Comment from lyx on 30 May 2011 at 18:48

I guess many volunteers would primarily be interested in working on their home state, so the state wiki pages would be the right place to coordinate efforts. I have tried this approach on the Montana Wiki page and its sub-pages. So far this has been only a limited success, though.

Comment from keinseier on 30 May 2011 at 19:25

Give QualityStreetMap/OSM QA a try:

You can mark a tile as considered valid regarding any tag and get a visual feedback. This is a very good tool for organised armchair mapping of large areas.

Comment from nmixter on 31 May 2011 at 01:05

Yeah, its too bad it hasn't picked up more in the states like it has in germany and britian whereyou have every single hydrant and tree mapped.
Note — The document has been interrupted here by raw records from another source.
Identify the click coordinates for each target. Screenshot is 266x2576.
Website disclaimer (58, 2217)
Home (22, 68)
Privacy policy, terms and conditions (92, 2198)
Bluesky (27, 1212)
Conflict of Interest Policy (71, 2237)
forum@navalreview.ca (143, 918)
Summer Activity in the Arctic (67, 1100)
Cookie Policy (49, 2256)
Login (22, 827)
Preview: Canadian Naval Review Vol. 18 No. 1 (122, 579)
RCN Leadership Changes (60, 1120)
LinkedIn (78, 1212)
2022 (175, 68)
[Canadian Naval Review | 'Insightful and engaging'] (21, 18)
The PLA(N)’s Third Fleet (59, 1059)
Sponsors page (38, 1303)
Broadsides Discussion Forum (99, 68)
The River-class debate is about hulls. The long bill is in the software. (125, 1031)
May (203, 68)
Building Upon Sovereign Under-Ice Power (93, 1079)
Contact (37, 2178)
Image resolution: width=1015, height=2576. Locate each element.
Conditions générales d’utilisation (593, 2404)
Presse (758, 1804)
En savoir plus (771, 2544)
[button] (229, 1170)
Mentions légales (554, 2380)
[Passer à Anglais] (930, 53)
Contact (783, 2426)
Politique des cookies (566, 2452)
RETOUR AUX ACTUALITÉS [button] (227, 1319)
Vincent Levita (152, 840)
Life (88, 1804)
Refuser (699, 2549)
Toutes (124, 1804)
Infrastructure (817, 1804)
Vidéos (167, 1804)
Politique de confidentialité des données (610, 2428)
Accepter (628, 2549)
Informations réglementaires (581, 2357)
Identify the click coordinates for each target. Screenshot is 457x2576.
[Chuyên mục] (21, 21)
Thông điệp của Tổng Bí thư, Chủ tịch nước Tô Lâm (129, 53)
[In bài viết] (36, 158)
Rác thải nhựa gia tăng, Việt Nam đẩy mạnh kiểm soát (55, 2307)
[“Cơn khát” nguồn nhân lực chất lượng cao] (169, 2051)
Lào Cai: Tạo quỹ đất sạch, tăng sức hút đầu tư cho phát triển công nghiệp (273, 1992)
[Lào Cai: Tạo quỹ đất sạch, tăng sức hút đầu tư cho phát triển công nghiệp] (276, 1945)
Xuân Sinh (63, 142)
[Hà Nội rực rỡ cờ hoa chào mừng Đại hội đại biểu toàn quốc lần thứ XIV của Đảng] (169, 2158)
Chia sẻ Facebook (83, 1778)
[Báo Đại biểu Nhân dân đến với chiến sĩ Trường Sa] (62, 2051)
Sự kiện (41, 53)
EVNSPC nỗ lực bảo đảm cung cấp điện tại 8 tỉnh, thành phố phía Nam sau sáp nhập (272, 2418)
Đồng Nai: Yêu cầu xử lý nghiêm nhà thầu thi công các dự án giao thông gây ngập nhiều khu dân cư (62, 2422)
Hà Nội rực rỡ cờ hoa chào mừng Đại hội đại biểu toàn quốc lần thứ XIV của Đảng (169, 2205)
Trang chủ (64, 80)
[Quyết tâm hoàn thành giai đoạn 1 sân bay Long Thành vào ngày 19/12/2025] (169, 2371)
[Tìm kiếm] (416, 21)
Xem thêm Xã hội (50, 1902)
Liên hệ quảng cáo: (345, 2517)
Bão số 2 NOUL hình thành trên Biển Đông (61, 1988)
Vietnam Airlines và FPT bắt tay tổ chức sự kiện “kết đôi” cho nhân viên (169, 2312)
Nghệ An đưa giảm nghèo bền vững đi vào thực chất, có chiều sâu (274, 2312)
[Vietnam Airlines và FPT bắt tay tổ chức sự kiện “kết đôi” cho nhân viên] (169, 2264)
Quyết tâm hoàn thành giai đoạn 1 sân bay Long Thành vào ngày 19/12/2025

All the roads were done long time ago there.

Comment from compdude on 31 May 2011 at 16:32

Crap, we REALLY need to improve OSM!! If companies start to sell GPSs with OSM on it, people are going to be appalled at the lousy quality of the map. Let's all spend some time doing TIGER fixup--seriously! Then, and only then, can we focus on making the map look as good as it does in Germany or Britain.